217. We just read Fred's story. How clear minded could he have been when the pioneers talked to him? However, once he was convinced that he was powerless, once he could see that his behavior had been insane, once the last flicker of conviction that he could do the job himself had been snuffed out, he began to work the program. He recovered.

218. Fred's story ends by saying that "most alcoholics have to be pretty badly mangled before they really can manage to solve their own problems."

219. In other words, many alcoholics have to really hit bottom before that are convinced that they are powerless. Once they are convinced that they cannot stop on their own power, that self-knowledge is not the answer, they can begin to work the Twelve Steps. They can develop a conscious contact with a loving Creator.

220. Then God can enter their lives, restore them to sanity, and solve all of their problems.

221. In R.A.'s Multilith Big Book, on page 19, the fifth paragraph says:

"Most doctors and psychiatrists agree with our conclusions. One of these men, staff member of a world-renowned hospital, recently made this statement to some of us: 'What you say about the general hopelessness of the average alcoholic's plight is, in my opinion, correct. As to two of you men, whose stories I have heard, there is no doubt in my mind that you were 100% hopeless, apart from Divine help. Had you offered yourselves as patients at this hospital, I would not have taken you, if I had been able to avoid it. People like you are too heartbreaking. Though not a religious person, I have profound respect for the spiritual approach in such cases as yours. For most cases, there is virtually no other solution.' "

222. Now the pioneers try to validate what they have written. They tell us that, "Most doctors and psychiatrists agree with [their] conclusions."

223. They then quote Dr. Silkworth, who wrote the Doctor's Opinion, which is in the front of R.A.'s Multilith Big Book.
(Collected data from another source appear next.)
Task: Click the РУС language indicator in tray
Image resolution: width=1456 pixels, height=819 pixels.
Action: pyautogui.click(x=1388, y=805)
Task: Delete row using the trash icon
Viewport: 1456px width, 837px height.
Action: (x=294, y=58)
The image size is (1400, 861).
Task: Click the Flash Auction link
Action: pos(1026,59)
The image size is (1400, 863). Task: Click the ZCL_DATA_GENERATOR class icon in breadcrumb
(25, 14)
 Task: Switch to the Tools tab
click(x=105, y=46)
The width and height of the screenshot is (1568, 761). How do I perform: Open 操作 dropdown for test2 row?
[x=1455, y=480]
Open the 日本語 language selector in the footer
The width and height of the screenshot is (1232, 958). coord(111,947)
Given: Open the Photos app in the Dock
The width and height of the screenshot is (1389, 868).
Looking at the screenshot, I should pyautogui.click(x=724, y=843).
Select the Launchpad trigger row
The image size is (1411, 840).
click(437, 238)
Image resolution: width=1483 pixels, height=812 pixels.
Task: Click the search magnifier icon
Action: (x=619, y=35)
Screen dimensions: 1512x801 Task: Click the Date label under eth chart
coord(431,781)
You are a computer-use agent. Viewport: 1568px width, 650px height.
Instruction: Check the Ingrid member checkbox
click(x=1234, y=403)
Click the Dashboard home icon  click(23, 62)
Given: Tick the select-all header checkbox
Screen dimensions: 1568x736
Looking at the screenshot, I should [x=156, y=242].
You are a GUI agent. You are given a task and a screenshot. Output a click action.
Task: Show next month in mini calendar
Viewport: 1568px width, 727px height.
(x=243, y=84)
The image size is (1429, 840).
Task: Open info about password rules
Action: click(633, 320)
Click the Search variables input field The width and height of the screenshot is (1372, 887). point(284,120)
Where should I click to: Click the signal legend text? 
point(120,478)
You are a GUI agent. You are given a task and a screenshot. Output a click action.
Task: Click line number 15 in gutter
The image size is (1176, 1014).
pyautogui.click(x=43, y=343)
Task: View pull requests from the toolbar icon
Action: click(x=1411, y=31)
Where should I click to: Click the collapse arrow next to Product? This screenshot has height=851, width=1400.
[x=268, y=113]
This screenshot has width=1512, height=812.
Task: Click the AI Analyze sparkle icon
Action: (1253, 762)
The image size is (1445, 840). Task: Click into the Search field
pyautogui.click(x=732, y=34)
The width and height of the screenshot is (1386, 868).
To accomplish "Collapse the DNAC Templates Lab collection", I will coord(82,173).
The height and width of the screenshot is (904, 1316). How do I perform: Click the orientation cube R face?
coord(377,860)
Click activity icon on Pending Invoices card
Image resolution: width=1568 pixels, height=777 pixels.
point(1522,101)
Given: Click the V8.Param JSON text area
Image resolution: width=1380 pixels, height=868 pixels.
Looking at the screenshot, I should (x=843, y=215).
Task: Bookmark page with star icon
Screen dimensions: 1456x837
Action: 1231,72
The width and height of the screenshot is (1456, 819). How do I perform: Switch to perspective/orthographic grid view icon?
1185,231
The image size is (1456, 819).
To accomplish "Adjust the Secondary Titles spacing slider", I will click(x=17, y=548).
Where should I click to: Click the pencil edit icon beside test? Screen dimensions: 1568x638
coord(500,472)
224. Dr. Silkworth then confirms his opinion that alcoholics are "100% hopeless, apart from Divine help." In other words, the "real alcoholic" is beyond human aid. They need to work the program so they can find God and recover.

225. Dr. Silkworth ends up by saying that for "most cases, there is virtually no other solution" than the "spiritual approach" used by the pioneers.

226. In R.A.'s Multilith Big Book, on page 19, the last paragraph says:

"Once more: the alcoholic at certain times has no effective mental defense against the first drink. Except in a few rare cases, neither he nor any other human being can provide such a defense. His defense must come from a Higher Power."

227. Once again they are talking about the "real alcoholic." They say that he is powerless, and has no "effective mental defense." He is beyond human aid. No other human being can stop him from hurting others, or stop him from hurting himself.

228. Because there are no "musts" in the Twelve Traditions, there is the popular misconception that there are no "musts" in the Twelve Steps or in the program.

229. This paragraph disproves this by giving us one of the most important "musts" that are in the program. It says that a "real alcoholic's" defense "must come from a Higher Power."

230. This happens by admitting we are powerless, and working all Twelve Steps, by following the pioneers' "clear-cut directions" from R.A.'s Multilith Big Book. When we do this, we can get all of the results the pioneers promise.